Men's Wimbledon Final Preview
Nick Kyrgios will take on Novak Djokovic for the Wimbledon title on Sunday. Kyrgios leads their H2H 2-0, with both matches played during the hardcourt swing of 2017 when Djokovic was working his way back from an elbow injury. Here are my keys to the match.
Djokovic
There’s not a lot I will say here. Everyone knows his game so well. He’s going to make a lot of returns and a lot of balls that most players simply don’t make. He has seemed to play with more pressure and nerves this tournament, perhaps knowing that Nadal sits on 22 slams—two ahead of Djokovic—whilst his opportunities to play slams are reduced based on his vaccination status. Nerves aside, he’s proven to be the best player of the past decade and I think he will show that again tomorrow. Here are my keys to the match for Djokovic
Extend the rallies. Keeping the ball deep middle is what Djokovic excels at. He wants to make the exchanges as ‘boring’ as possible. Don’t give Nick angle or reason to create something. He will bleed errors, you just have to ride the chaotic wave.
First-serve percentage. Kind of an obvious one, but especially against Nick. If you can keep him quiet on return games he will feel the pressure that little bit more on serve. The game tomorrow is about suppressing Nick’s chances to create something. Clinical, efficient tennis is exactly what Novak is known for. Tomorrow he must stick to it relentlessly.
Kyrgios
An article in the Sydney Morning Herald today noted the words a Nike scout wrote down after first seeing a 15-year-old Kyrgios back in 2010:
“Unbelievable talent. Ridiculously fast arm. Out of shape. Big mouth.”
The description mostly holds, although Kyrgios has shed the puppy fat. Check out a 14-year-old Kyrgios from 2009:
Two things that stuck out for me here. Firstly, Kyrgios was quite a big kid, and his movement was awful, to put it bluntly. But, this lack of movement forced him to take an aggressive mindset; throughout his entire developmental years the young Canberra kid would have been trying to melt first-serves and forehands, and along with his simple bunt backhand, he’s developed one of the most instinctive and dangerous offensive games in tennis, especially for the lawns of Wimbledon. Just as Massu forced Thiem’s swing shorter by taking time away, nature forced Kyrgios to develop an offensive game by taking away his movement. The second thing that struck me was the forehand technique. In the video above, Kyrgios’ forehand uses more of a traditional loop in the backswing; there isn’t nearly the same lively wrist action or nextgen lag we see in his current forehand. Puberty was kind to Nick, and he developed an incredibly fast arm.

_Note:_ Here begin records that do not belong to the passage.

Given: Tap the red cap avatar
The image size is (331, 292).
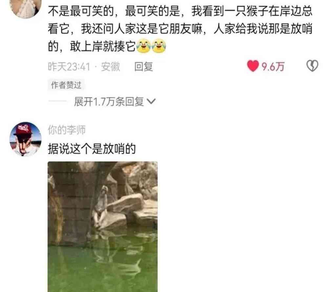Looking at the screenshot, I should (x=26, y=139).
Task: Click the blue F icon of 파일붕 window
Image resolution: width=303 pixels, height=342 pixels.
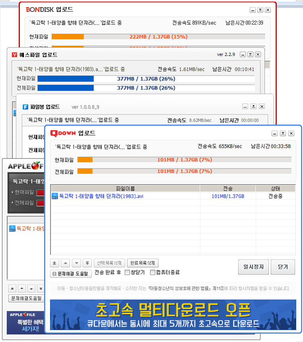Action: pos(25,107)
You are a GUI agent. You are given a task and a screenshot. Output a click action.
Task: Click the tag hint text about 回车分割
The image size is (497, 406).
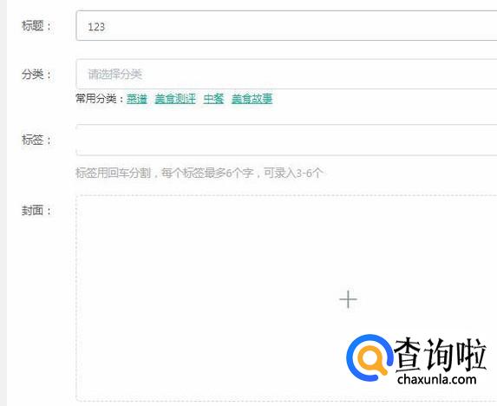coord(199,173)
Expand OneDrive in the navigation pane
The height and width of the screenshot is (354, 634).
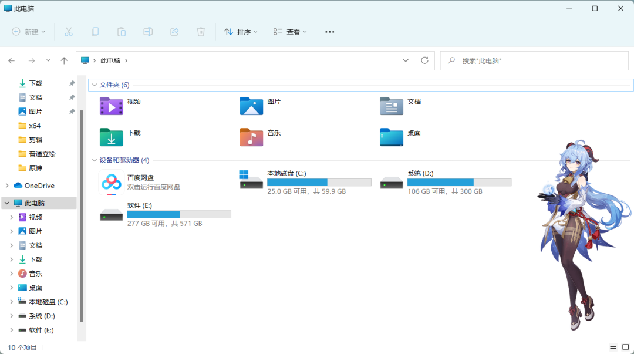(x=7, y=186)
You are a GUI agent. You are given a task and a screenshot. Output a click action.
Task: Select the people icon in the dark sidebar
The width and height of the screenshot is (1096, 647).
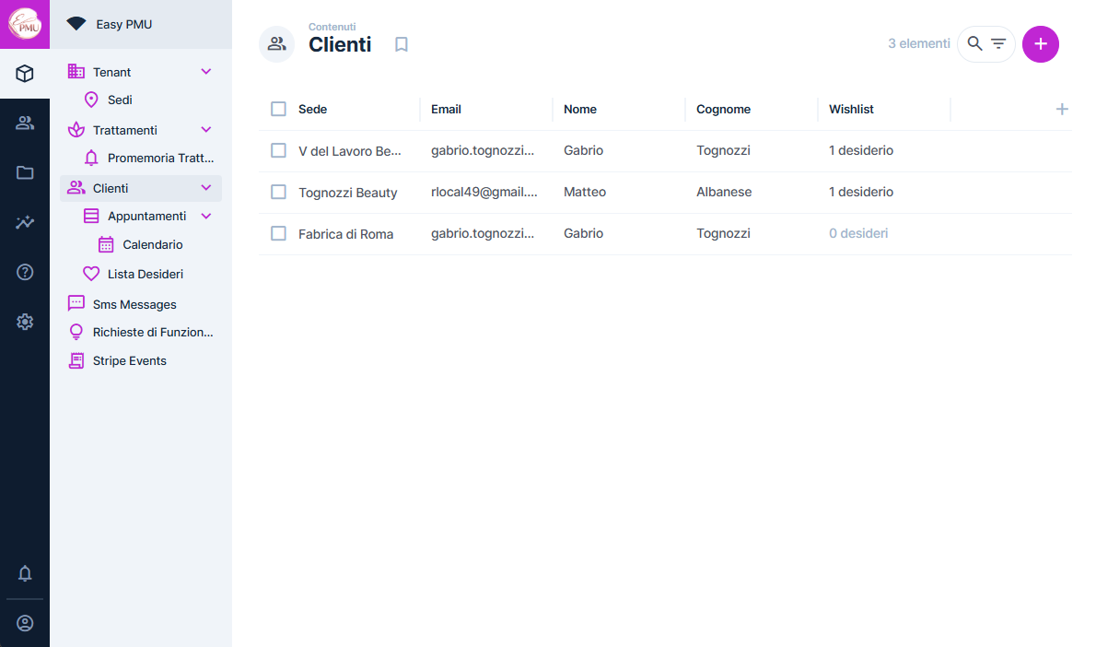click(x=25, y=123)
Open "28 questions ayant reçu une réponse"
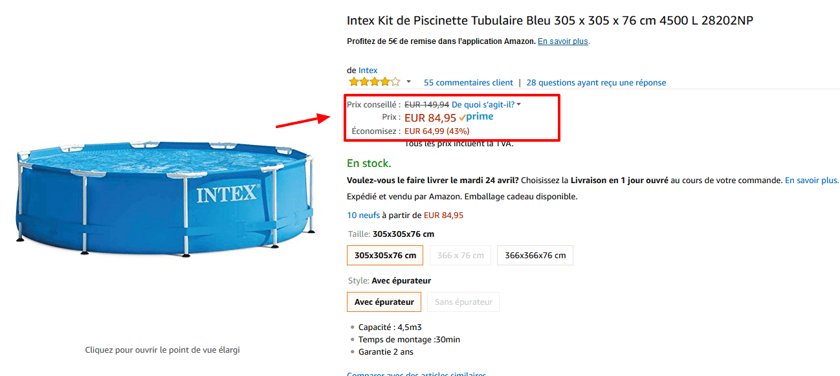 (x=595, y=82)
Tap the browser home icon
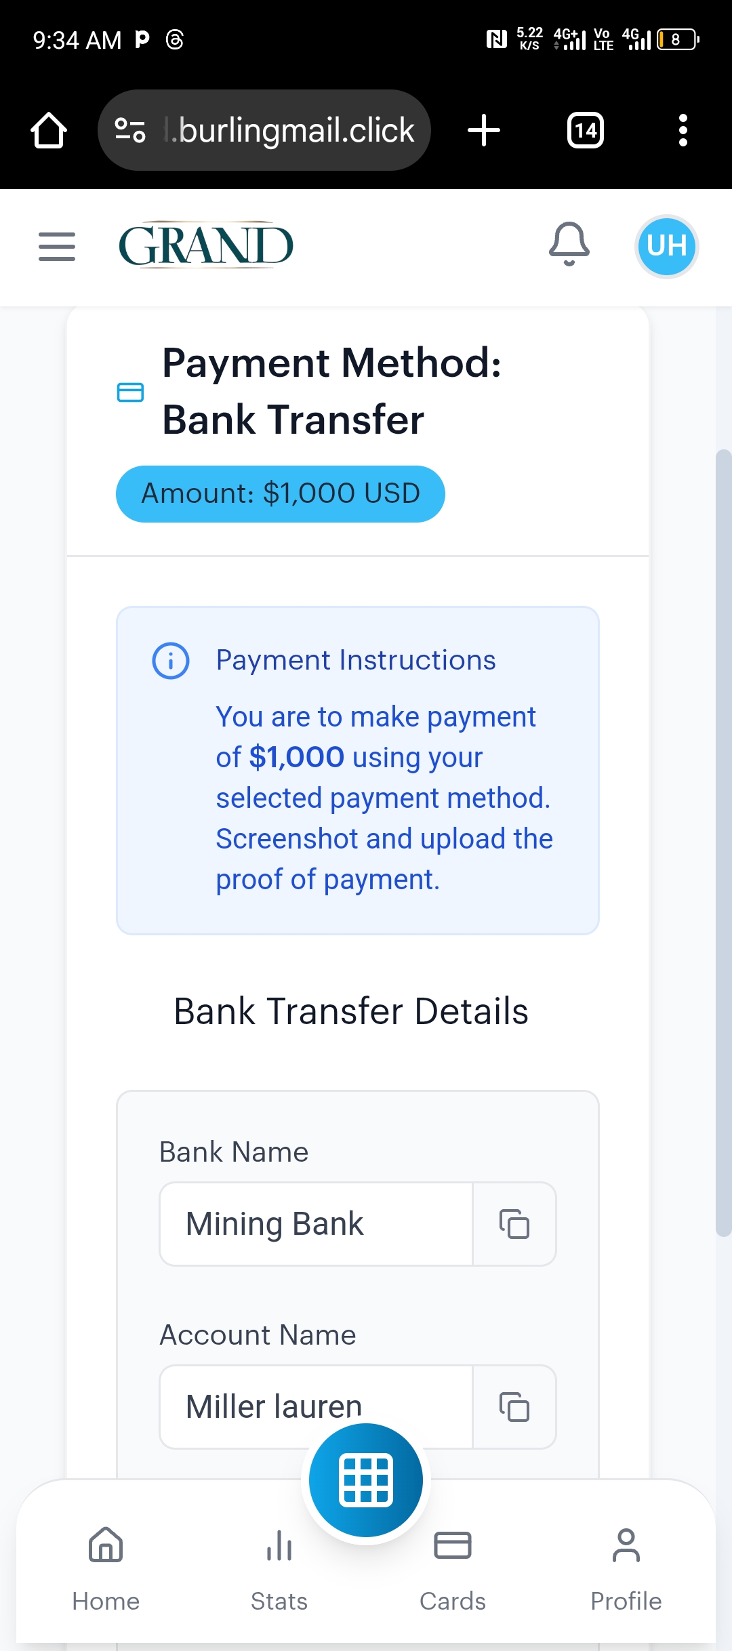Screen dimensions: 732x1651 [x=49, y=130]
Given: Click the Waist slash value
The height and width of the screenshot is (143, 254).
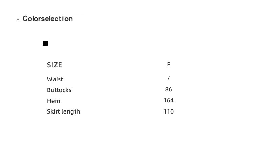Looking at the screenshot, I should (x=169, y=78).
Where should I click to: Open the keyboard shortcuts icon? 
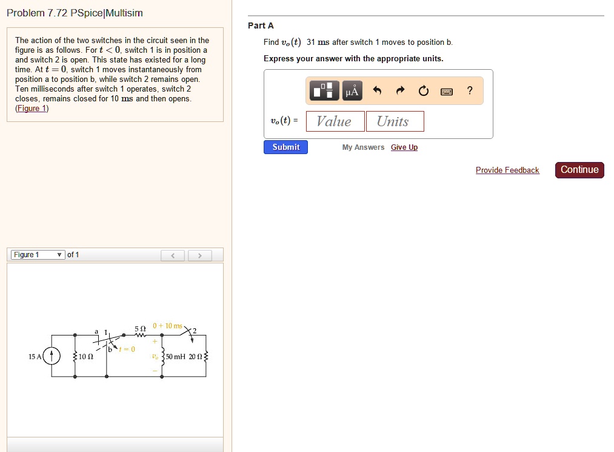coord(447,91)
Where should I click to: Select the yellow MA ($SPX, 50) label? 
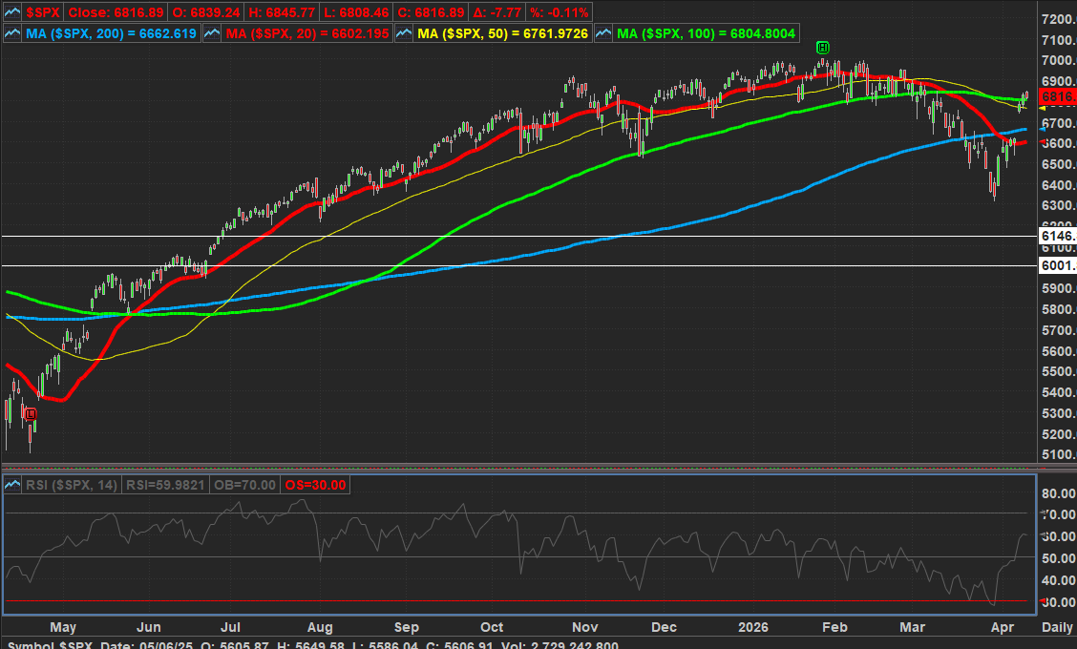pyautogui.click(x=502, y=33)
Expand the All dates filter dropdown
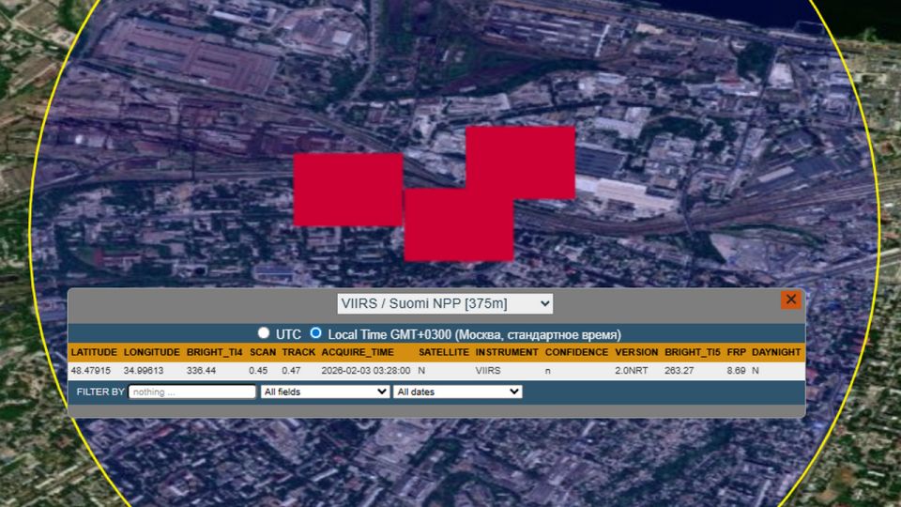 (x=458, y=392)
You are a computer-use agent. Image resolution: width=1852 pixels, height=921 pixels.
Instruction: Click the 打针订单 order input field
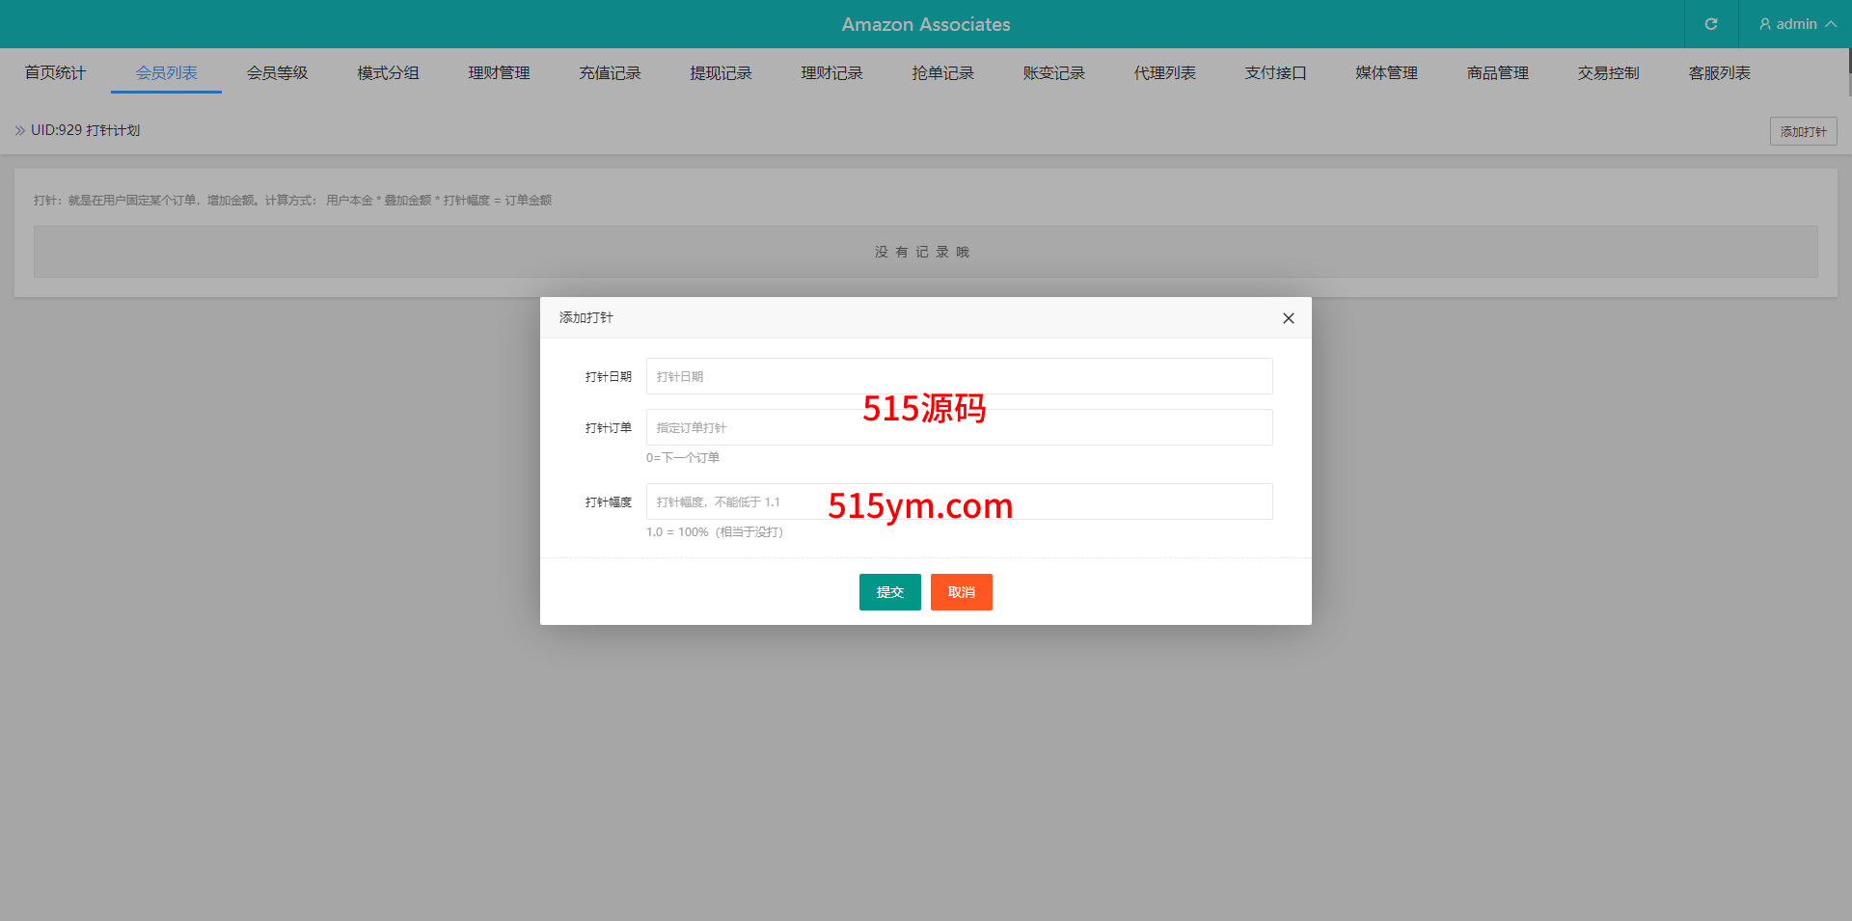pos(959,427)
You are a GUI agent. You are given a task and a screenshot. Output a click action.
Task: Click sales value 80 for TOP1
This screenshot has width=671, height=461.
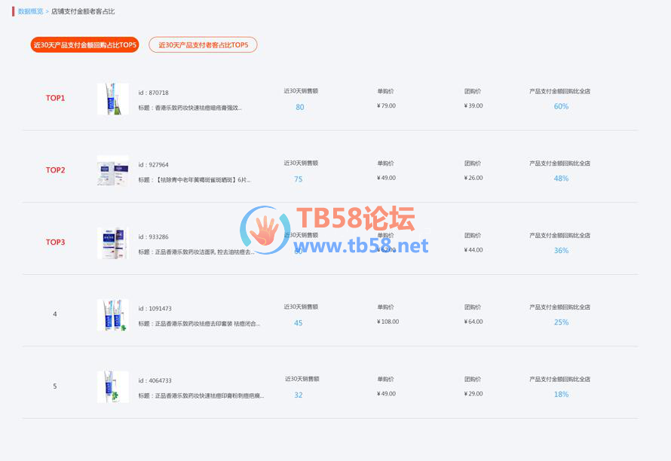click(300, 107)
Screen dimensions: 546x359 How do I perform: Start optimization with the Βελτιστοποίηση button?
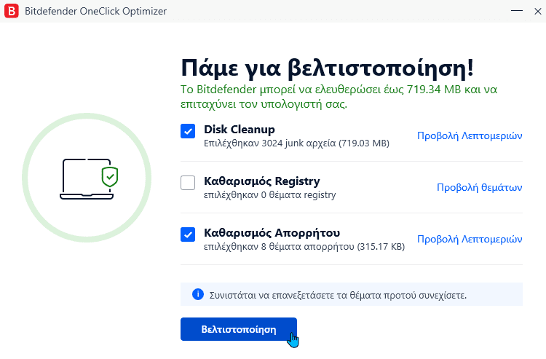pos(239,329)
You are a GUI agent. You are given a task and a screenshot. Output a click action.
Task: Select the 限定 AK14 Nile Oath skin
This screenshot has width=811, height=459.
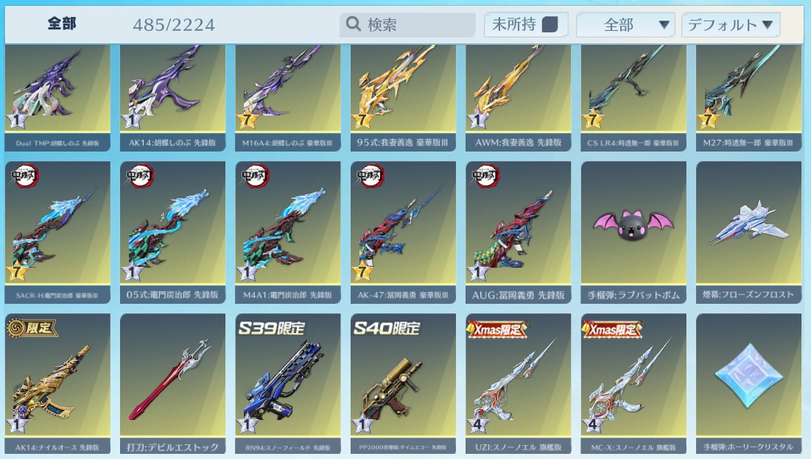pyautogui.click(x=57, y=384)
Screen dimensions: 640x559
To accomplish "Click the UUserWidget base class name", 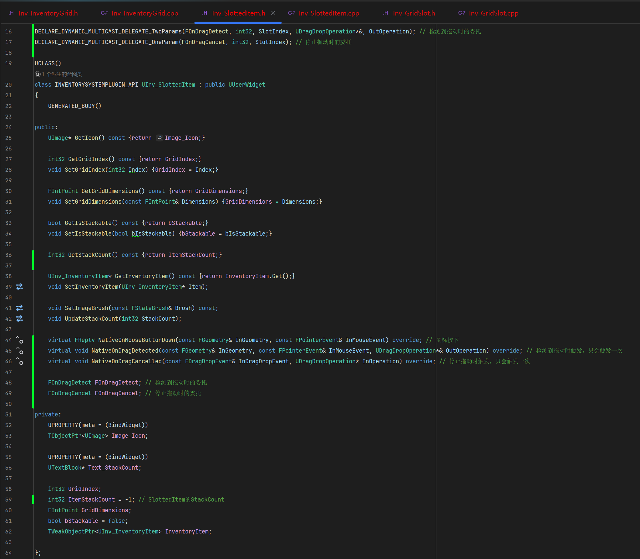I will [x=246, y=85].
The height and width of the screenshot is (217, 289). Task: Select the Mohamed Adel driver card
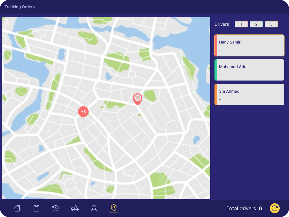(x=250, y=70)
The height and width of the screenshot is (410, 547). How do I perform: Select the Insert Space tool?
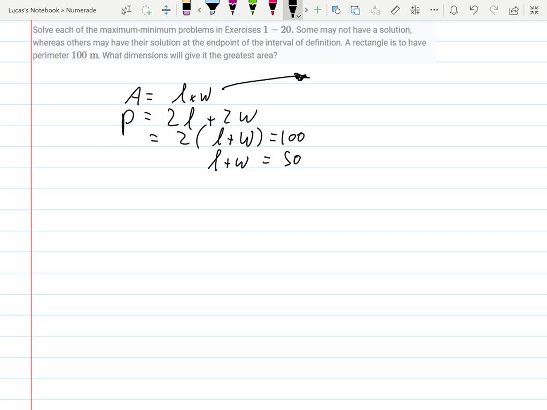[166, 10]
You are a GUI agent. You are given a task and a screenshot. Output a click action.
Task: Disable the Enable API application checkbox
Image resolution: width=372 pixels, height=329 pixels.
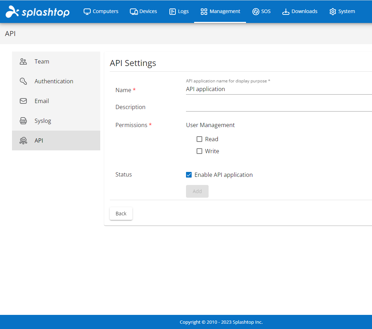189,174
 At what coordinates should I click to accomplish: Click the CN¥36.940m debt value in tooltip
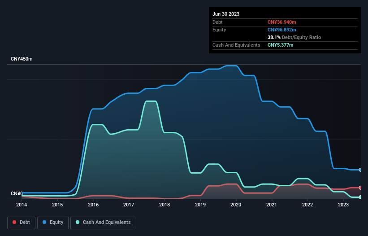[x=282, y=22]
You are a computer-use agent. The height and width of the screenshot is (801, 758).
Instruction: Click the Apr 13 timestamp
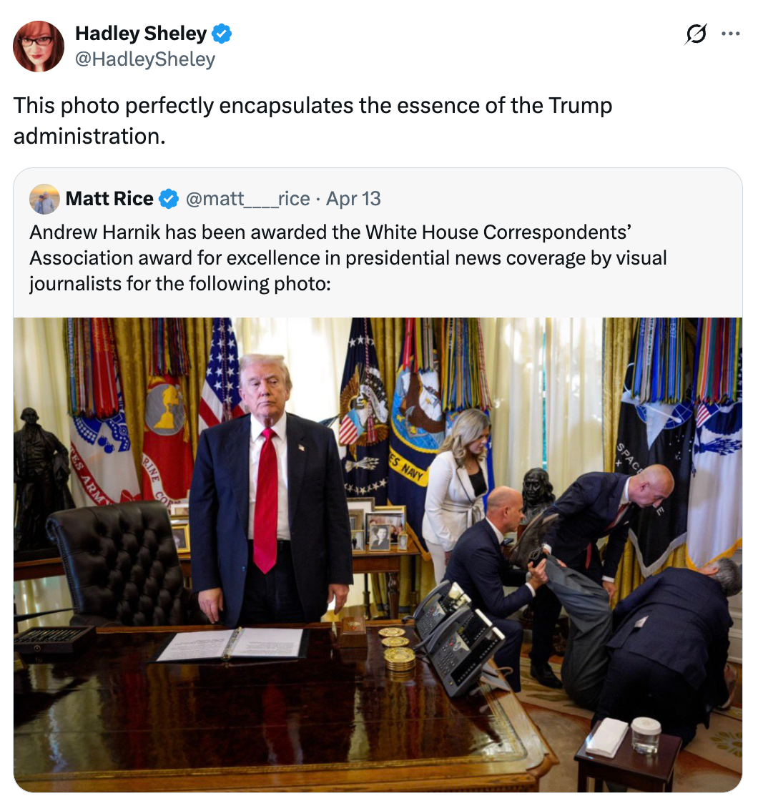pos(353,199)
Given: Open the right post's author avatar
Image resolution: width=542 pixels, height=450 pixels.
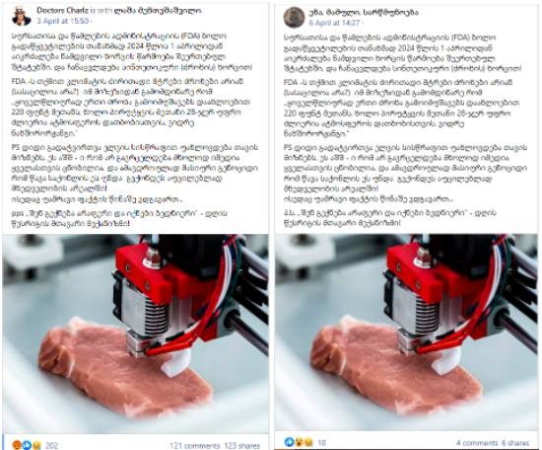Looking at the screenshot, I should pos(294,18).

We also know that Kyrgios uses a very light frame by pro standards: a Yonex ai98. He apparently adds a leather grip, but that’s it. No lead or anything. Bone dry.1 It’s a tweener frame. As I’ve theorized in Death of a Forehand - Part I, when you give great athletes a light stick, they are going to get away with a whippy swing, and a whippy swing they will probably gravitate towards; it gives them huge spin and power at a time of development where they crave testing their limits and aren’t exposed to huge servers.
The downsides are numerous; it forces a player to use a lighter frame (you can’t ‘whip’ a hammer stick like Djokovic’s I suspect), it’s harder to block returns (mishits are punished), and it’s overall a noisier swing. Whilst I’ve been vocal of my preference for the modern forehand, if there is one player who can get away with this technique, it’s Nick Kyrgios. He is blessed with the fastest arm in the game, and on top of that he has great feel. There’s no one else playing with that arm speed (perhaps Sock is close) and the last guy who had it was Andy Roddick. But to have the feel as well is incredibly rare (Roddick will be the first to admit he didn’t have good hands) and it’s why the arc of Kyrgios’ wasted career has been frustrating for a lot of fans; he was a genuine once-in-a-generation talent that could have been great.
“When tennis players say they admire another player’s great “feel” they are likely admiring his pre-impact racquet control that manifests itself in precisely adjusted ball speed and spin off the racquet.”2
Tomorrow he gets a chance to etch his name in history. Here’s what I think he must do:
Serve above 70% first-serves. He needs free points, otherwise the pressure is going to be too much over five-sets. It’s a tall ask, but he just needs to get hot with the serve.
Take chances on return. Make it messy and don’t give Novak too much rhythm. He needs to involve the crowd and create that electric atmosphere he thrives in.
Win the first set. Djokovic is the greatest front-runner tennis has seen, and he wins >95% of matches when he wins the first set. Kyrgios needs to keep it close early on. Keep Novak nervous.
It will be interesting to see how animated Kyrgios is in a Wimbledon final. He thrives when there is animosity and a crazy atmosphere. The fact that he is chummy with Djokovic now hurts his chances, I think, when he needs to be more ruthless than ever. Win the first set, win the crowd.
Let’s hope both men bring their best.
Reported swingweight of 323.
From Duane’s Biomechanical Principles of Tennis Technique (p. 34).